大正13年(1924年)の別府市制施行を記念し、昭和3年(1928年)3月に竣工した別府市公会堂(現別府市中央公民館)は、鉄筋コンクリート造の県下屈指の貴重な近代建築のひとつ。当時逓信省営繕課の設計者で東京中央郵便局(1933年)や大阪中央郵便局(1939年)をその後手掛け、日本の近代建築に大きな影響を与えた吉田鉄郎氏の設計で、スエーデン・ストックホルムの市庁舎をモデルにしたと伝えられている。
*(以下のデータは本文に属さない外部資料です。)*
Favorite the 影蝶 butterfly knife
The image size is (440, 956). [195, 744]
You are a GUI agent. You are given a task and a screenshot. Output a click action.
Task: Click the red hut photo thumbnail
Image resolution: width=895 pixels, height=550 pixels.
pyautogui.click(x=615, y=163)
下記河村建一氏提供の当時の写真からも分かるように、重厚かつ端正なファサード、内部の壁や照明器具に至るまで、優れたデザイン性が感じ取れる。 |
昭和42(1967)年の大改修により2階への正面玄関アプローチの石造の階段が撤去され、ファサードが当時とは大きく異なってしまったが、内部にはステンドグラスや照明器具、噴水、トイレなど、当時のままのデザインがまだ残されている部分もある。
今年(平成20年)3月竣工から80年目にもあたり、現在別府市は耐震工事を含め保存・活用を検討していると聞く。市民にとって貴重な財産でもあるこの近代建築が、果たしてこれからも大切に保存活用され続けていくのか、見守っていく必要がある。